**WORK INSTRUCTIONS:**
Reproduce the material from its beginning up to and including the line with "Select Your Plan (67, 1135)", requests included, offsetting every coordinate value in the answers by -122.

**LISTED ENTRIES:**

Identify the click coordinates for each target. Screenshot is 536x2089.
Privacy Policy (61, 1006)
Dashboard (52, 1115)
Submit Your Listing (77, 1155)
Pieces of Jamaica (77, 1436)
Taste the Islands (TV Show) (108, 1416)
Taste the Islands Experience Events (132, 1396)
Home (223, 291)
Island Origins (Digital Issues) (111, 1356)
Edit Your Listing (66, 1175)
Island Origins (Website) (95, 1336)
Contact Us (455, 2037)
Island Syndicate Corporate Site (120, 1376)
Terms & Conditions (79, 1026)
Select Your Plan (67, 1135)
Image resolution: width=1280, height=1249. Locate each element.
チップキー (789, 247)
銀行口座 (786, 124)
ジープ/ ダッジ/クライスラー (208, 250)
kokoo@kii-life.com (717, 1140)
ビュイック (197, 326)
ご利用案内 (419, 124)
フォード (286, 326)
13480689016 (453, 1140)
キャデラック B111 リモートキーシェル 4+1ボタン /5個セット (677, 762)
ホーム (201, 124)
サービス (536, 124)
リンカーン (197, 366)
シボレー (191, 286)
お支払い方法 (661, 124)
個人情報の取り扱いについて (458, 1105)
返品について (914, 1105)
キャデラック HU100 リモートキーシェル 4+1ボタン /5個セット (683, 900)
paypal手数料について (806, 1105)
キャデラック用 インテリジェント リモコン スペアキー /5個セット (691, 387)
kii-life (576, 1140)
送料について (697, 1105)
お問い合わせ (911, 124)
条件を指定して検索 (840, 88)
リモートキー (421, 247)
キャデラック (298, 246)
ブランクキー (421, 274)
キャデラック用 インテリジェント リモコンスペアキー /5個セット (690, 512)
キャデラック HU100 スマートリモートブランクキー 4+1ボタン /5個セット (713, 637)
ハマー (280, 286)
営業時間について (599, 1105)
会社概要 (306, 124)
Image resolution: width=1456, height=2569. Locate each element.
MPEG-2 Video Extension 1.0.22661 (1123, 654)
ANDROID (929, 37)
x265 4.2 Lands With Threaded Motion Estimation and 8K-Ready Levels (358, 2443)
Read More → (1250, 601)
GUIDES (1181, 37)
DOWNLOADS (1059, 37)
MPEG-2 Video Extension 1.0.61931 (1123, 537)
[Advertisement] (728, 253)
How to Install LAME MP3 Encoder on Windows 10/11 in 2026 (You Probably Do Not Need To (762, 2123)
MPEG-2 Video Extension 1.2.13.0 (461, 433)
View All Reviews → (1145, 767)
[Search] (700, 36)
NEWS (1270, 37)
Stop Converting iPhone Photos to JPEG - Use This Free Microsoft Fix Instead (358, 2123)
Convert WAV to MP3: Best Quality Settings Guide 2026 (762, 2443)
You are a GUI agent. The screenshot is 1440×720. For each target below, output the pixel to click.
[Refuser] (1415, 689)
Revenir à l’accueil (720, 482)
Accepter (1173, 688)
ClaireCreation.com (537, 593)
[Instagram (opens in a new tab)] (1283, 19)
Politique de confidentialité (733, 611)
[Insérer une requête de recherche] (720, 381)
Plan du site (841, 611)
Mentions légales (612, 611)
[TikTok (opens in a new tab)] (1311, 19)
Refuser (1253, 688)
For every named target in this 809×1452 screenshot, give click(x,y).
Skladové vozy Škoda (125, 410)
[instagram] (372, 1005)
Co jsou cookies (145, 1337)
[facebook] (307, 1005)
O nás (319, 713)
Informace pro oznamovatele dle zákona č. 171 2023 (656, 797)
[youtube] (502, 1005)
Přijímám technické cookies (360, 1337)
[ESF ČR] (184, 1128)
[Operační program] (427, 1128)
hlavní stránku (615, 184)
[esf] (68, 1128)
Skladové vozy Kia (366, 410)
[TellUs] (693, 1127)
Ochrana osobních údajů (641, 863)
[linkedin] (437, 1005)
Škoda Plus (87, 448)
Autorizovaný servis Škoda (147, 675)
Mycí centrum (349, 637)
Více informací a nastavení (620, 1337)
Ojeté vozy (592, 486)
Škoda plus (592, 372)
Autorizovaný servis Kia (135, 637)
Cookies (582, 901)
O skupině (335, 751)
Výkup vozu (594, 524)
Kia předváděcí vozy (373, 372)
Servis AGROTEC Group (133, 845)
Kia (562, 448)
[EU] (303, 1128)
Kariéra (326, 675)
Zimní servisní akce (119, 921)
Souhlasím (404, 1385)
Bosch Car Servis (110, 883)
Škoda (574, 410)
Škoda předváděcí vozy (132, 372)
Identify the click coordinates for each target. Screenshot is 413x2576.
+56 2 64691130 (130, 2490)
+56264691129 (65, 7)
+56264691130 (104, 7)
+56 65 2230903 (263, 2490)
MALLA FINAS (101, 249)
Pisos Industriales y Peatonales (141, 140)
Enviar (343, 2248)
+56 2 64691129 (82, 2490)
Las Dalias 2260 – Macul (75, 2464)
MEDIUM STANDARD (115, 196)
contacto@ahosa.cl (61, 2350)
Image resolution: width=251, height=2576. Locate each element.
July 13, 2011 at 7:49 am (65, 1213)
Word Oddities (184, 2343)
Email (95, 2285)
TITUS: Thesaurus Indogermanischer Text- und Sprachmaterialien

**EXERCISE RESPONSE:**
Identify the click coordinates for each target. Screenshot is 536x2089.
Privacy Policy (-61, 884)
Dashboard (-70, 993)
Submit Your Listing (-45, 1033)
Pieces of Jamaica (-45, 1314)
Taste the Islands (TV Show) (-14, 1294)
Taste the Islands Experience Events (10, 1274)
Home (101, 169)
Island Origins (Digital Issues) (-11, 1234)
Edit Your Listing (-56, 1053)
Island Origins (Website) (-27, 1214)
Contact Us (333, 1915)
Island Syndicate Corporate Site (-2, 1254)
Terms & Conditions (-43, 904)
Select Your Plan (-55, 1013)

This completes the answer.